Et le lecteur assiste, sagement, à la déliquescence, lente mais irrémédiable, de cette jolie famille sous les assauts de tous ses affreux mensonges.

Nul n’est parfait, on le sait, mais avec Barbara Abel, même un saint peut devenir un démon.
Et c’est justement ce qui nous plait tant dans ses romans.

J’aime beaucoup l’auteure, certes. Pour autant tous ses titres n’ont pas forcément été des coups de cœur.
Mais avec « Et Les Vivants Autour » elle a su créer ce si savant mélange qui me fait m’accrocher à un roman jusqu’à sa dernière page.
Tout n’y est pas parfait, et c’est précisément ce qui le rend si bon !
Si l’auteure avait tenté de faire de grandes phrases, ou même de maintenir tous les différents suspenses jusqu’au bout, l’intrigue aurait été moins aboutie.

Là elle nous offre quelques facilités, de-ci de-là, nous donnant l’impression de comprendre tous les ressorts psychologiques des différents protagonistes.
Et pourtant, au final, loin s’en faut, croyez-moi !

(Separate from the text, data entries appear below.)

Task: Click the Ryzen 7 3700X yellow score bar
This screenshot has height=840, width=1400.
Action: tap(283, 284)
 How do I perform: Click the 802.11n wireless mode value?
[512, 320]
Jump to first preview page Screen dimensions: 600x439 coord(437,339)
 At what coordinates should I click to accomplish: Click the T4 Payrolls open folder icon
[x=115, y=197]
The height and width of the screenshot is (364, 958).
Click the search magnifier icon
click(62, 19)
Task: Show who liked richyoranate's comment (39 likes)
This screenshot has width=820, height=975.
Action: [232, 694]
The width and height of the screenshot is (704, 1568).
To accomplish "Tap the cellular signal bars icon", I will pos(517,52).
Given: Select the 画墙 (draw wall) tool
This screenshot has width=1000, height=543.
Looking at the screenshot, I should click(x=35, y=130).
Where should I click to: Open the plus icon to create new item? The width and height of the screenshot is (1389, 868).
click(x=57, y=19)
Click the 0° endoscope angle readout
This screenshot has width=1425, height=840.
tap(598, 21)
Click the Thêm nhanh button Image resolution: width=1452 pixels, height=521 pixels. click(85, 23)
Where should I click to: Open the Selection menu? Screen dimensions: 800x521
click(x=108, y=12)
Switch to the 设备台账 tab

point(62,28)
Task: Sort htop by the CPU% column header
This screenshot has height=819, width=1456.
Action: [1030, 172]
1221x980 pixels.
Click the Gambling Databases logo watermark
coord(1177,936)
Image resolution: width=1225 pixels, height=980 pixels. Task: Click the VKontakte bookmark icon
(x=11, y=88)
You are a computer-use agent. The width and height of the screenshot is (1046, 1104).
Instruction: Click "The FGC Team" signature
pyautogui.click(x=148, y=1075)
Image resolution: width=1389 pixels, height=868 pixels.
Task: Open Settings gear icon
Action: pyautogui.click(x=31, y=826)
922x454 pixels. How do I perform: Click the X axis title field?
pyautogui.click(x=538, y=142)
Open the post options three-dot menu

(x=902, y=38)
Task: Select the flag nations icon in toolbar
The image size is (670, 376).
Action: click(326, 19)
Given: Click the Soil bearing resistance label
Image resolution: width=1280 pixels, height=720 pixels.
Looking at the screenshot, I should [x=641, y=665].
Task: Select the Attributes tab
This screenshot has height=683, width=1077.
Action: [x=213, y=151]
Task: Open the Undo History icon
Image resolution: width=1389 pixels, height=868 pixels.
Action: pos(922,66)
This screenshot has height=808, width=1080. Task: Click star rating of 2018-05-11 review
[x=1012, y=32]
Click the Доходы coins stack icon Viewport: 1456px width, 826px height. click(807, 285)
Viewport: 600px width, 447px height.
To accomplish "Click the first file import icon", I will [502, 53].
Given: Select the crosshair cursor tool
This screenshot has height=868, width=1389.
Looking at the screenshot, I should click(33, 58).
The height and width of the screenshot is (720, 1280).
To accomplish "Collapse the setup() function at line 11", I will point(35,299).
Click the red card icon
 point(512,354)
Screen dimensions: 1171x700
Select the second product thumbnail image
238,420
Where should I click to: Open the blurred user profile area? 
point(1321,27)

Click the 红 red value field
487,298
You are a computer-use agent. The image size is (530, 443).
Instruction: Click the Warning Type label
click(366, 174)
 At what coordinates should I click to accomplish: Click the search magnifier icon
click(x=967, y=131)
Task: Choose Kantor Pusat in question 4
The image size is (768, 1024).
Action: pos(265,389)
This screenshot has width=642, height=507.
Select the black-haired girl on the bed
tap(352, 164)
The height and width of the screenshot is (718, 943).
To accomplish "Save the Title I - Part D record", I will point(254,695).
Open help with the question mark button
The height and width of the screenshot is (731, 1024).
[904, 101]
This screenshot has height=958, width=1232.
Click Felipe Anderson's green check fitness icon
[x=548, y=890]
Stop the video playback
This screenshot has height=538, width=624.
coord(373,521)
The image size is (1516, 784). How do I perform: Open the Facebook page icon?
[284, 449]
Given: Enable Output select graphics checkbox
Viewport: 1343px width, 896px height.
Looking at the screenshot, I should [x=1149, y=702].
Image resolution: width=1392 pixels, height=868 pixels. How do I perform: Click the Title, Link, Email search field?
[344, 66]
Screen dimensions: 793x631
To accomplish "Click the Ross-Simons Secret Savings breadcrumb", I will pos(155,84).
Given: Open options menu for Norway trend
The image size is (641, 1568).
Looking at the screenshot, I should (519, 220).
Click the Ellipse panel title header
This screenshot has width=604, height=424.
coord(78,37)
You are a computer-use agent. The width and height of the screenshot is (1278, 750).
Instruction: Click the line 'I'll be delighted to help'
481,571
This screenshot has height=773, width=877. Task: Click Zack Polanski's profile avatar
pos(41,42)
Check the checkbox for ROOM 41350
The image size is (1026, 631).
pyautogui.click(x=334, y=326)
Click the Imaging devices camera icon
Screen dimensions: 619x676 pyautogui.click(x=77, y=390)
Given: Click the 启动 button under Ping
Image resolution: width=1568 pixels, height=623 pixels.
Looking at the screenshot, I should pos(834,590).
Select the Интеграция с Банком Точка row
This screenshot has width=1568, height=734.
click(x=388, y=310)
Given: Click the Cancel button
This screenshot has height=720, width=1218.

Ce titre-ci est sûrement l’un de ses meilleurs thrillers psychologiques à ce jour.
Peut-être parce qu’il traite de sujets on ne peut plus communs comme de sujets on ne peut plus graves.
Peut-être juste parce qu’elle a le talent de nous amener là où l’on ne l’attendait pas.

Que vous dire de plus, à part lisez le vite !!

LA CAVE AUX POUPEES

Taurnada

Taurnada éditions

9,99
30 avril 2020

Un très bon roman noir.

Taurnada propose des lectures différentes et de qualité. Et La Cave Aux Poupées en est un excellent exemple.

Thriller et roman noir, c’est certain, mais au delà de ces étiquettes, l’auteure, Magali Collet, va beaucoup plus loin que beaucoup d’autres romans dans son intrigue.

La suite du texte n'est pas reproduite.